THE PROBLEM =
Once the line containing "How do I perform: Toggle" is reached, copy it and every line after it exactly, to the end of the material, without pictures.

┌─ RECORDS FOR THE EXERCISE

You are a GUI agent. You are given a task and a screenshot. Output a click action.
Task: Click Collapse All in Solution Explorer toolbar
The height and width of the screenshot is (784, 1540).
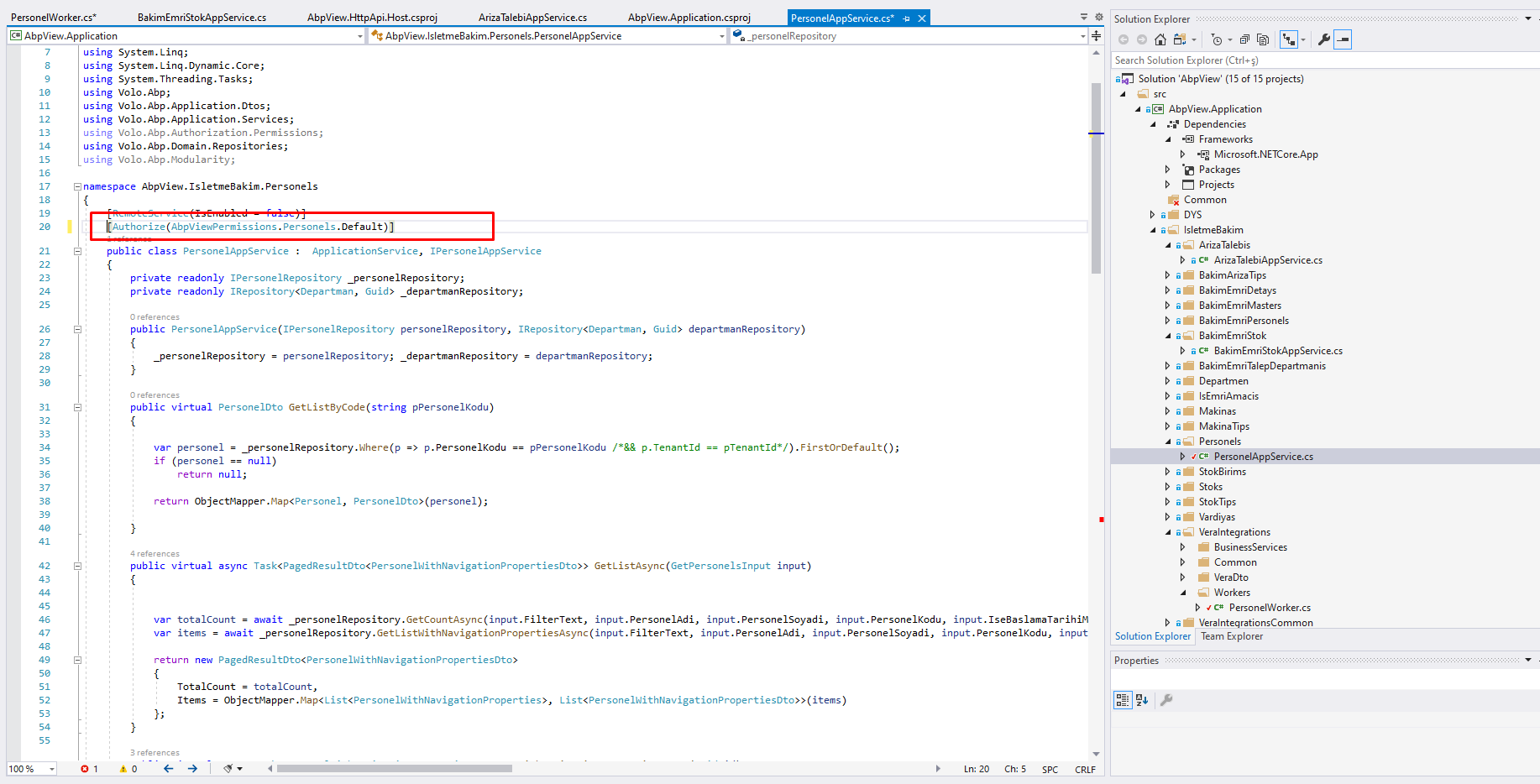pos(1244,39)
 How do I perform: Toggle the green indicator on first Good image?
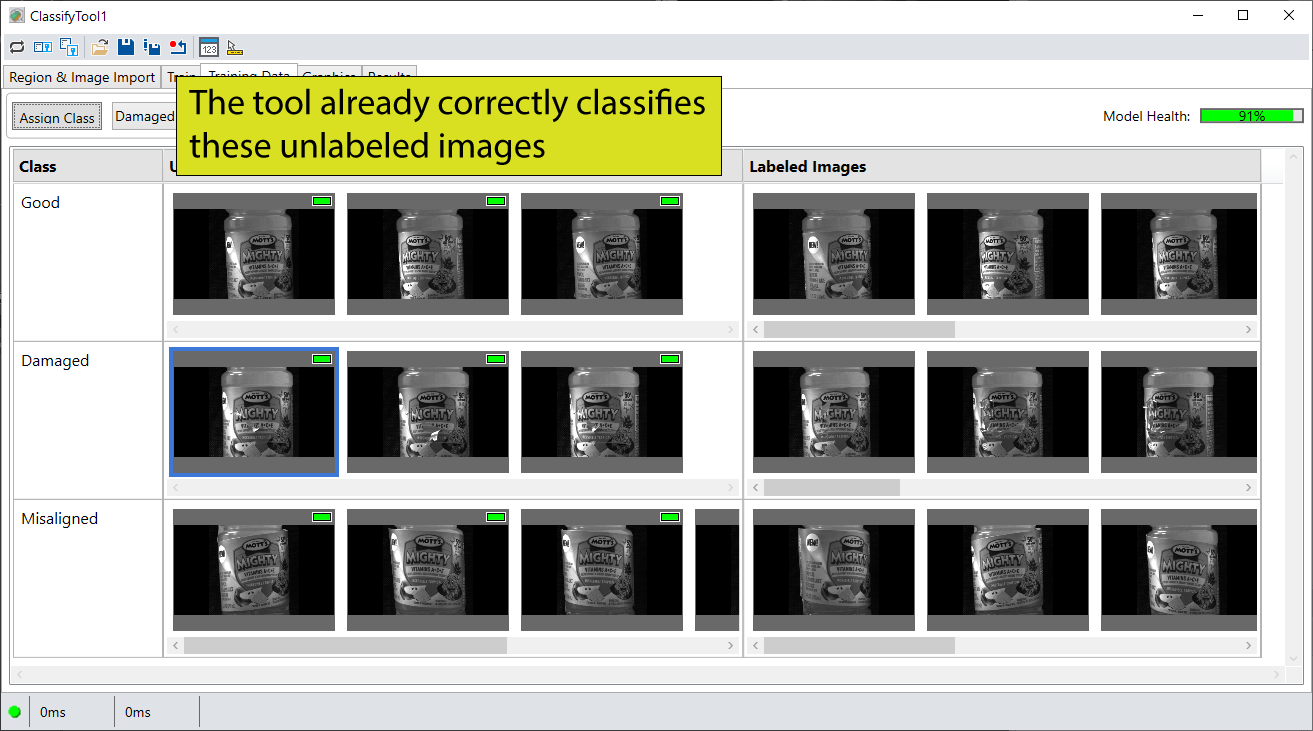point(321,200)
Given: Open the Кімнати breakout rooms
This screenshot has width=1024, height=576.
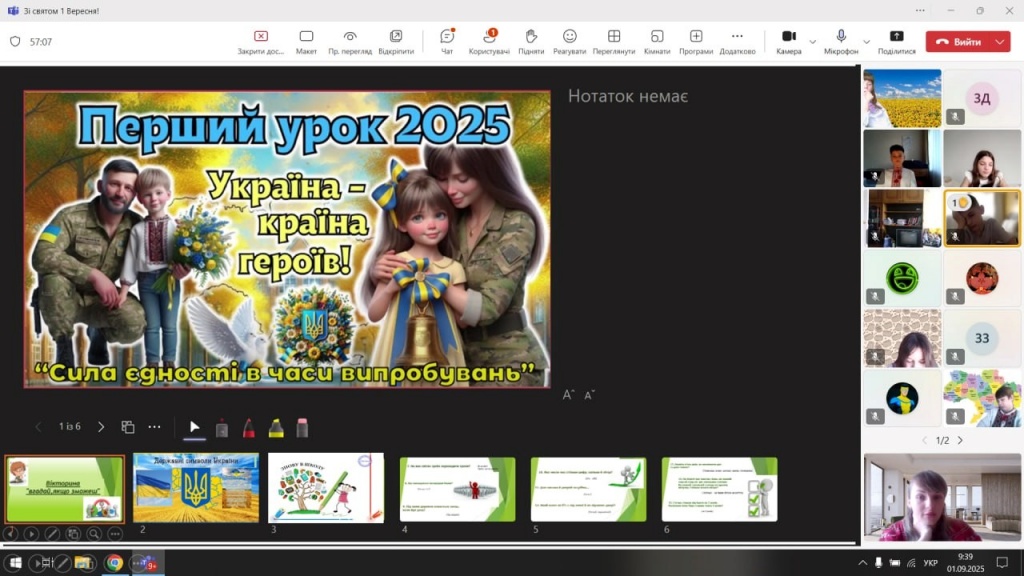Looking at the screenshot, I should [657, 41].
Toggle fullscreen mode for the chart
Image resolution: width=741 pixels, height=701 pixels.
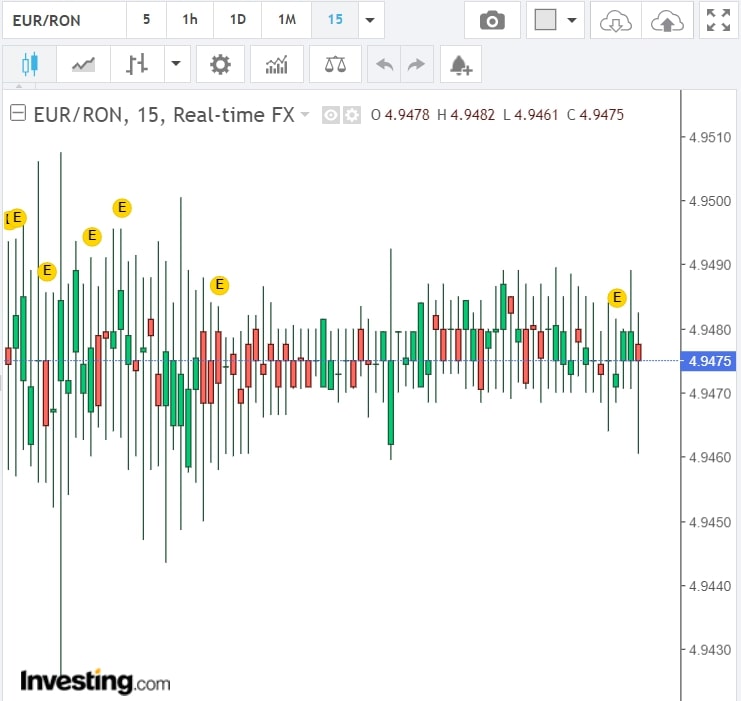tap(717, 20)
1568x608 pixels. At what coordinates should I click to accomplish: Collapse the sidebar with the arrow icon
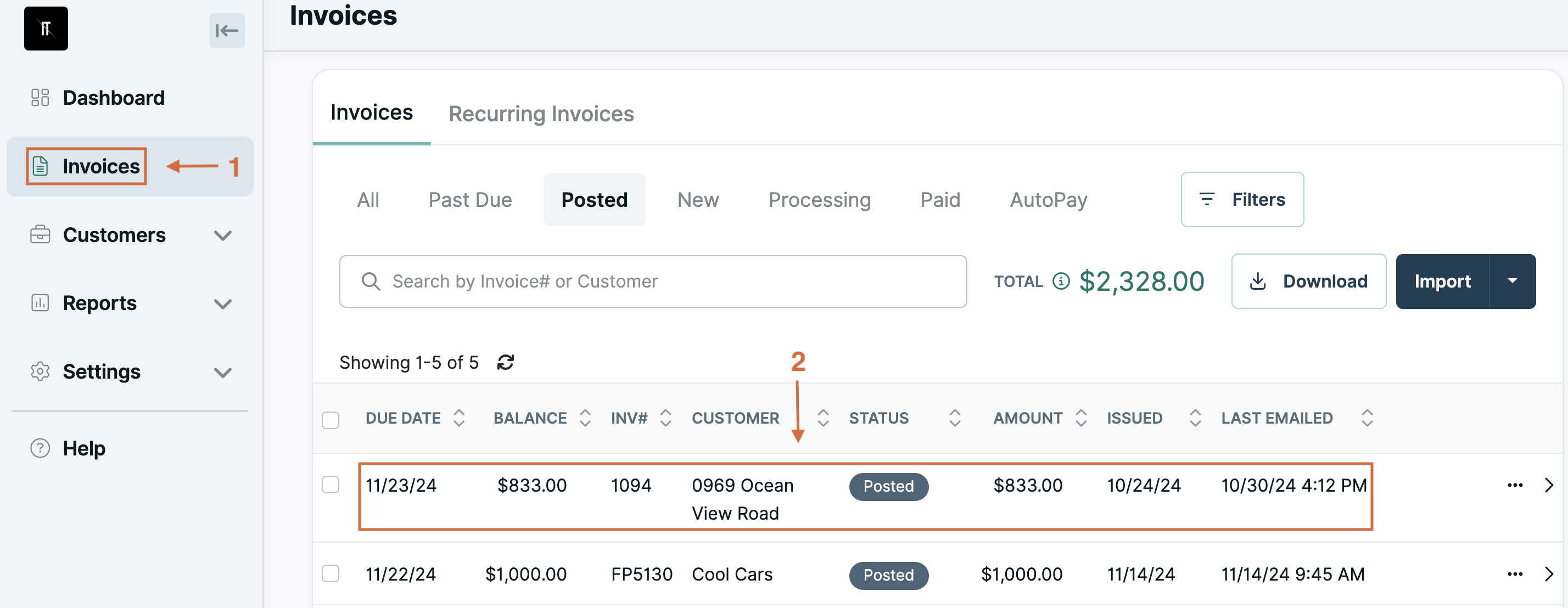227,30
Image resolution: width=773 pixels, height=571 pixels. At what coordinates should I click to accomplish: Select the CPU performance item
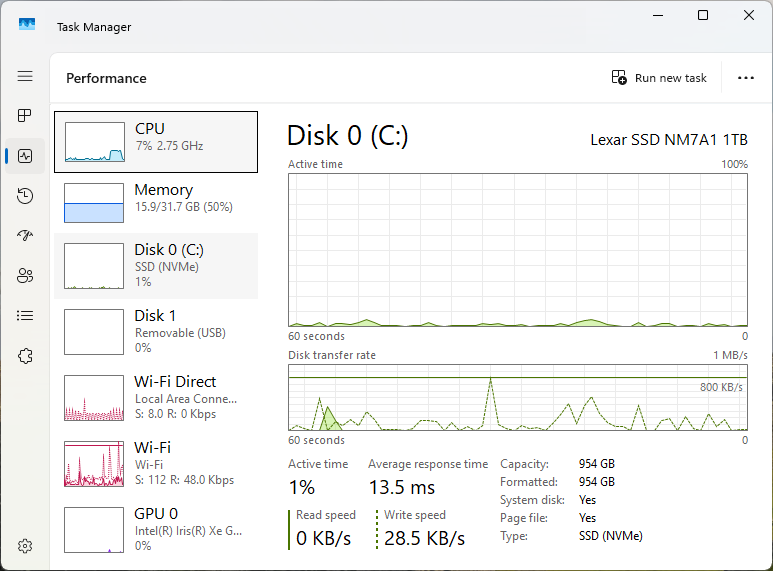(156, 141)
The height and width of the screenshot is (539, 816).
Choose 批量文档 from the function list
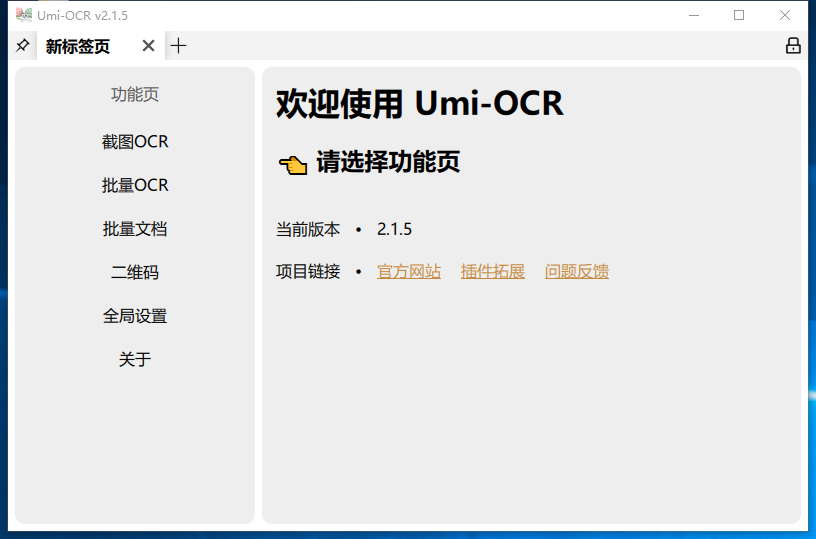tap(135, 229)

└─

TASK RESPONSE =
 How do I perform: Toggle the green indicator on first Good image?
point(321,200)
Given: Open the Кімнати breakout rooms
This screenshot has width=1024, height=576.
Looking at the screenshot, I should [657, 41].
Toggle fullscreen mode for the chart
Image resolution: width=741 pixels, height=701 pixels.
tap(717, 20)
1568x608 pixels. At what coordinates should I click to accomplish: Collapse the sidebar with the arrow icon
227,30
Image resolution: width=773 pixels, height=571 pixels. At what coordinates should I click to accomplish: Select the CPU performance item
(156, 141)
The height and width of the screenshot is (539, 816).
Choose 批量文档 from the function list
tap(135, 229)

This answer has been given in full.